PROBLEM DETAILS:
Rewrite the records below as a Markdown table with columns Row and Line, giving each line its own numbered row and leaving out blank lines.

SUPPLIED INFORMATION:
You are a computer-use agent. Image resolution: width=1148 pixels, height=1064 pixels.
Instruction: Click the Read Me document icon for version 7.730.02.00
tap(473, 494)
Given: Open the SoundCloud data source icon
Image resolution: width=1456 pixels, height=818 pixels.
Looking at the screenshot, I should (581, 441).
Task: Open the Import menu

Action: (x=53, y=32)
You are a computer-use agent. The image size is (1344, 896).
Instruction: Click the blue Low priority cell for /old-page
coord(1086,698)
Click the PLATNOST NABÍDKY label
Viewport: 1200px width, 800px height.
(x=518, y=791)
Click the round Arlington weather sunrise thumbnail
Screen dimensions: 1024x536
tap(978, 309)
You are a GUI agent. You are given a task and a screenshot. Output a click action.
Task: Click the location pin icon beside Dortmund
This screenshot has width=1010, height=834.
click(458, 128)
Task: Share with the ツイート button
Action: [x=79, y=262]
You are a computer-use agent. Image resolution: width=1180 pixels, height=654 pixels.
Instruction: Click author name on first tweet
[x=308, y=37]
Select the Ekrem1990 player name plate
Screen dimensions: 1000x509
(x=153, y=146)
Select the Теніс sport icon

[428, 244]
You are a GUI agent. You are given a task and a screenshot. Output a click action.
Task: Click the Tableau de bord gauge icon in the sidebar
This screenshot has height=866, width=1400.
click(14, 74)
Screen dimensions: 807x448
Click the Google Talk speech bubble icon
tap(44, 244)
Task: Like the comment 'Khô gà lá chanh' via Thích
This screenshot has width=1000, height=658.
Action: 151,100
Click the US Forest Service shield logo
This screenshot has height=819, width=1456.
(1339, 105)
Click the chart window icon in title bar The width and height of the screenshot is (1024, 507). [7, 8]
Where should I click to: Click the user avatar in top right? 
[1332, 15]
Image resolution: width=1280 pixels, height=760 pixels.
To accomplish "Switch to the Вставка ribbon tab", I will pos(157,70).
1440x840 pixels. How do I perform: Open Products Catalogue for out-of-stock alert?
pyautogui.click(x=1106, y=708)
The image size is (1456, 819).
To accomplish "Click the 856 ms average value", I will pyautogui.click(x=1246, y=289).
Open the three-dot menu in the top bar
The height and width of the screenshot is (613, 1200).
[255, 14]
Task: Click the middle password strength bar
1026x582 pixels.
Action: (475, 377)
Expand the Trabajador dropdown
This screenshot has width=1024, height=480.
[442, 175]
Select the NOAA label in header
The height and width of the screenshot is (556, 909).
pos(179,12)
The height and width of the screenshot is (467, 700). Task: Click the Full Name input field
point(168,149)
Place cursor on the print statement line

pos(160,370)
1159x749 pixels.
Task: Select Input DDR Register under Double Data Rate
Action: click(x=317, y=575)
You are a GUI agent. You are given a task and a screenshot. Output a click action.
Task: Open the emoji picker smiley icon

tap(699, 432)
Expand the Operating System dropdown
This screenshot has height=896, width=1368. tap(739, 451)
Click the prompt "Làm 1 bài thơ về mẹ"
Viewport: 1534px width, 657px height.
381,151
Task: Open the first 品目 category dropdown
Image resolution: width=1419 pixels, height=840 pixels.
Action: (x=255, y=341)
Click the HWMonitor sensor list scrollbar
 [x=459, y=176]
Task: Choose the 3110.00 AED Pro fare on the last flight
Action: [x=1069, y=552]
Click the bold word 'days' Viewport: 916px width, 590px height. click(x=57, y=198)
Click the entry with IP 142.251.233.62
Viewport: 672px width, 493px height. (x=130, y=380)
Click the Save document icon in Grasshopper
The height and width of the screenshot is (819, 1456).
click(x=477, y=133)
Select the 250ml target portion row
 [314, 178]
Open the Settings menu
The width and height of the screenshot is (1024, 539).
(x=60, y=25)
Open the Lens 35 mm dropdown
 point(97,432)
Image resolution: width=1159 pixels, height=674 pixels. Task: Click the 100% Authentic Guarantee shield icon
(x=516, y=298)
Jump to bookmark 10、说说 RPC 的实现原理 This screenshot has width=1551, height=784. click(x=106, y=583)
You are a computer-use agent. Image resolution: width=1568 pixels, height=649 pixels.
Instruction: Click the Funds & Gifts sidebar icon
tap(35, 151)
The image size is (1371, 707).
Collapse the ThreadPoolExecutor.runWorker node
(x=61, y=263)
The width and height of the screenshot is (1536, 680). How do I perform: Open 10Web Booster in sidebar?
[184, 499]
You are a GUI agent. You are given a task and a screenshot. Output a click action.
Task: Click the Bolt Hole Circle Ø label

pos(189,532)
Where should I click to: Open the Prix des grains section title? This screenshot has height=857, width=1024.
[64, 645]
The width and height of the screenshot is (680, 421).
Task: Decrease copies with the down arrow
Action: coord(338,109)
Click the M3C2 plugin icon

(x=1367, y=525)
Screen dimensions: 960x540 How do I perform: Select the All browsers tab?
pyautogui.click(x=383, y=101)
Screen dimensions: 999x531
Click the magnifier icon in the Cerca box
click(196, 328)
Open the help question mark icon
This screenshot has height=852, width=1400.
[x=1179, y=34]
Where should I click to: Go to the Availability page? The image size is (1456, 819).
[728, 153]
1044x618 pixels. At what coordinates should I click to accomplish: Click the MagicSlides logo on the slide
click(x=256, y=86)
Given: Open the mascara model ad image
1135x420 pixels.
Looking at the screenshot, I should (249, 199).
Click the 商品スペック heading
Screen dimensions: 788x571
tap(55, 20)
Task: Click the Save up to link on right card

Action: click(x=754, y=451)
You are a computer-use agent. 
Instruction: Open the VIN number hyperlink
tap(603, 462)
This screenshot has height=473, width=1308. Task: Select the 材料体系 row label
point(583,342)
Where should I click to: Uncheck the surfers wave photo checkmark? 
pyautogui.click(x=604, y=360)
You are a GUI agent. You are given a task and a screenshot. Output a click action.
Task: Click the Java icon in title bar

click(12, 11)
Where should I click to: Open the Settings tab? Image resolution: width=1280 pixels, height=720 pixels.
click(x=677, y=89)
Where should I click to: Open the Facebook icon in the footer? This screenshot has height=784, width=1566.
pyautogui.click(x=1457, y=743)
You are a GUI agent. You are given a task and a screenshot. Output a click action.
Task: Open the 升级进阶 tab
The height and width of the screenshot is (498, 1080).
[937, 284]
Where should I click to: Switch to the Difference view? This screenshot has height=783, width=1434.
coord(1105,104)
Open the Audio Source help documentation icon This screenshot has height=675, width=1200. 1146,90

TASK ANSWER:
| Row | Line |
|---|---|
| 1 | You are a computer-use agent. Image resolution: width=1148 pixels, height=1064 pixels. |
| 2 | Instruction: Click the Read Me document icon for version 7.730.02.00 |
| 3 | tap(473, 494) |
| 4 | Given: Open the SoundCloud data source icon |
| 5 | Image resolution: width=1456 pixels, height=818 pixels. |
| 6 | Looking at the screenshot, I should (581, 441). |
| 7 | Task: Open the Import menu |
| 8 | Action: (x=53, y=32) |
| 9 | You are a computer-use agent. The image size is (1344, 896). |
| 10 | Instruction: Click the blue Low priority cell for /old-page |
| 11 | coord(1086,698) |
| 12 | Click the PLATNOST NABÍDKY label |
| 13 | Viewport: 1200px width, 800px height. |
| 14 | (x=518, y=791) |
| 15 | Click the round Arlington weather sunrise thumbnail |
| 16 | Screen dimensions: 1024x536 |
| 17 | tap(978, 309) |
| 18 | You are a GUI agent. You are given a task and a screenshot. Output a click action. |
| 19 | Task: Click the location pin icon beside Dortmund |
| 20 | This screenshot has width=1010, height=834. |
| 21 | click(458, 128) |
| 22 | Task: Share with the ツイート button |
| 23 | Action: [x=79, y=262] |
| 24 | You are a computer-use agent. Image resolution: width=1180 pixels, height=654 pixels. |
| 25 | Instruction: Click author name on first tweet |
| 26 | [x=308, y=37] |
| 27 | Select the Ekrem1990 player name plate |
| 28 | Screen dimensions: 1000x509 |
| 29 | (x=153, y=146) |
| 30 | Select the Теніс sport icon |
| 31 | [428, 244] |
| 32 | You are a GUI agent. You are given a task and a screenshot. Output a click action. |
| 33 | Task: Click the Tableau de bord gauge icon in the sidebar |
| 34 | This screenshot has height=866, width=1400. |
| 35 | click(14, 74) |
| 36 | Screen dimensions: 807x448 |
| 37 | Click the Google Talk speech bubble icon |
| 38 | tap(44, 244) |
| 39 | Task: Like the comment 'Khô gà lá chanh' via Thích |
| 40 | This screenshot has width=1000, height=658. |
| 41 | Action: 151,100 |
| 42 | Click the US Forest Service shield logo |
| 43 | This screenshot has height=819, width=1456. |
| 44 | (1339, 105) |
| 45 | Click the chart window icon in title bar The width and height of the screenshot is (1024, 507). [7, 8] |
| 46 | Where should I click to: Click the user avatar in top right?  |
| 47 | [1332, 15] |
| 48 | Image resolution: width=1280 pixels, height=760 pixels. |
| 49 | To accomplish "Switch to the Вставка ribbon tab", I will pos(157,70). |
| 50 | 1440x840 pixels. How do I perform: Open Products Catalogue for out-of-stock alert? |
| 51 | pyautogui.click(x=1106, y=708) |
| 52 | The image size is (1456, 819). |
| 53 | To accomplish "Click the 856 ms average value", I will pyautogui.click(x=1246, y=289). |
| 54 | Open the three-dot menu in the top bar |
| 55 | The height and width of the screenshot is (613, 1200). |
| 56 | [255, 14] |
| 57 | Task: Click the middle password strength bar |
| 58 | 1026x582 pixels. |
| 59 | Action: (475, 377) |
| 60 | Expand the Trabajador dropdown |
| 61 | This screenshot has width=1024, height=480. |
| 62 | [442, 175] |
| 63 | Select the NOAA label in header |
| 64 | The height and width of the screenshot is (556, 909). |
| 65 | pos(179,12) |
| 66 | The height and width of the screenshot is (467, 700). Task: Click the Full Name input field |
| 67 | point(168,149) |
| 68 | Place cursor on the print statement line |
| 69 | pos(160,370) |
| 70 | 1159x749 pixels. |
| 71 | Task: Select Input DDR Register under Double Data Rate |
| 72 | Action: click(x=317, y=575) |
| 73 | You are a GUI agent. You are given a task and a screenshot. Output a click action. |
| 74 | Task: Open the emoji picker smiley icon |
| 75 | tap(699, 432) |
| 76 | Expand the Operating System dropdown |
| 77 | This screenshot has height=896, width=1368. tap(739, 451) |
| 78 | Click the prompt "Làm 1 bài thơ về mẹ" |
| 79 | Viewport: 1534px width, 657px height. |
| 80 | 381,151 |
| 81 | Task: Open the first 品目 category dropdown |
| 82 | Image resolution: width=1419 pixels, height=840 pixels. |
| 83 | Action: (x=255, y=341) |
| 84 | Click the HWMonitor sensor list scrollbar |
| 85 |  [x=459, y=176] |
| 86 | Task: Choose the 3110.00 AED Pro fare on the last flight |
| 87 | Action: [x=1069, y=552] |
| 88 | Click the bold word 'days' Viewport: 916px width, 590px height. click(x=57, y=198) |
| 89 | Click the entry with IP 142.251.233.62 |
| 90 | Viewport: 672px width, 493px height. (x=130, y=380) |
| 91 | Click the Save document icon in Grasshopper |
| 92 | The height and width of the screenshot is (819, 1456). |
| 93 | click(x=477, y=133) |
| 94 | Select the 250ml target portion row |
| 95 |  [314, 178] |
| 96 | Open the Settings menu |
| 97 | The width and height of the screenshot is (1024, 539). |
| 98 | (x=60, y=25) |
| 99 | Open the Lens 35 mm dropdown |
| 100 |  point(97,432) |
| 101 | Image resolution: width=1159 pixels, height=674 pixels. Task: Click the 100% Authentic Guarantee shield icon |
| 102 | (x=516, y=298) |
| 103 | Jump to bookmark 10、说说 RPC 的实现原理 This screenshot has width=1551, height=784. click(x=106, y=583) |
| 104 | You are a computer-use agent. Image resolution: width=1568 pixels, height=649 pixels. |
| 105 | Instruction: Click the Funds & Gifts sidebar icon |
| 106 | tap(35, 151) |
| 107 | The image size is (1371, 707). |
| 108 | Collapse the ThreadPoolExecutor.runWorker node |
| 109 | (x=61, y=263) |
| 110 | The width and height of the screenshot is (1536, 680). How do I perform: Open 10Web Booster in sidebar? |
| 111 | [184, 499] |
| 112 | You are a GUI agent. You are given a task and a screenshot. Output a click action. |
| 113 | Task: Click the Bolt Hole Circle Ø label |
| 114 | pos(189,532) |
| 115 | Where should I click to: Open the Prix des grains section title? This screenshot has height=857, width=1024. |
| 116 | [64, 645] |
| 117 | The width and height of the screenshot is (680, 421). |
| 118 | Task: Decrease copies with the down arrow |
| 119 | Action: coord(338,109) |
| 120 | Click the M3C2 plugin icon |
| 121 | (x=1367, y=525) |
| 122 | Screen dimensions: 960x540 How do I perform: Select the All browsers tab? |
| 123 | pyautogui.click(x=383, y=101) |
| 124 | Screen dimensions: 999x531 |
| 125 | Click the magnifier icon in the Cerca box |
| 126 | click(196, 328) |
| 127 | Open the help question mark icon |
| 128 | This screenshot has height=852, width=1400. |
| 129 | [x=1179, y=34] |
| 130 | Where should I click to: Go to the Availability page? The image size is (1456, 819). |
| 131 | [728, 153] |
| 132 | 1044x618 pixels. At what coordinates should I click to accomplish: Click the MagicSlides logo on the slide |
| 133 | click(x=256, y=86) |
| 134 | Given: Open the mascara model ad image |
| 135 | 1135x420 pixels. |
| 136 | Looking at the screenshot, I should (249, 199). |
| 137 | Click the 商品スペック heading |
| 138 | Screen dimensions: 788x571 |
| 139 | tap(55, 20) |
| 140 | Task: Click the Save up to link on right card |
| 141 | Action: click(x=754, y=451) |
| 142 | You are a computer-use agent.  |
| 143 | Instruction: Open the VIN number hyperlink |
| 144 | tap(603, 462) |
| 145 | This screenshot has height=473, width=1308. Task: Select the 材料体系 row label |
| 146 | point(583,342) |
| 147 | Where should I click to: Uncheck the surfers wave photo checkmark?  |
| 148 | pyautogui.click(x=604, y=360) |
| 149 | You are a GUI agent. You are given a task and a screenshot. Output a click action. |
| 150 | Task: Click the Java icon in title bar |
| 151 | click(12, 11) |
| 152 | Where should I click to: Open the Settings tab? Image resolution: width=1280 pixels, height=720 pixels. |
| 153 | click(x=677, y=89) |
| 154 | Where should I click to: Open the Facebook icon in the footer? This screenshot has height=784, width=1566. |
| 155 | pyautogui.click(x=1457, y=743) |
| 156 | You are a GUI agent. You are given a task and a screenshot. Output a click action. |
| 157 | Task: Open the 升级进阶 tab |
| 158 | The height and width of the screenshot is (498, 1080). |
| 159 | [937, 284] |
| 160 | Where should I click to: Switch to the Difference view? This screenshot has height=783, width=1434. |
| 161 | coord(1105,104) |
| 162 | Open the Audio Source help documentation icon This screenshot has height=675, width=1200. 1146,90 |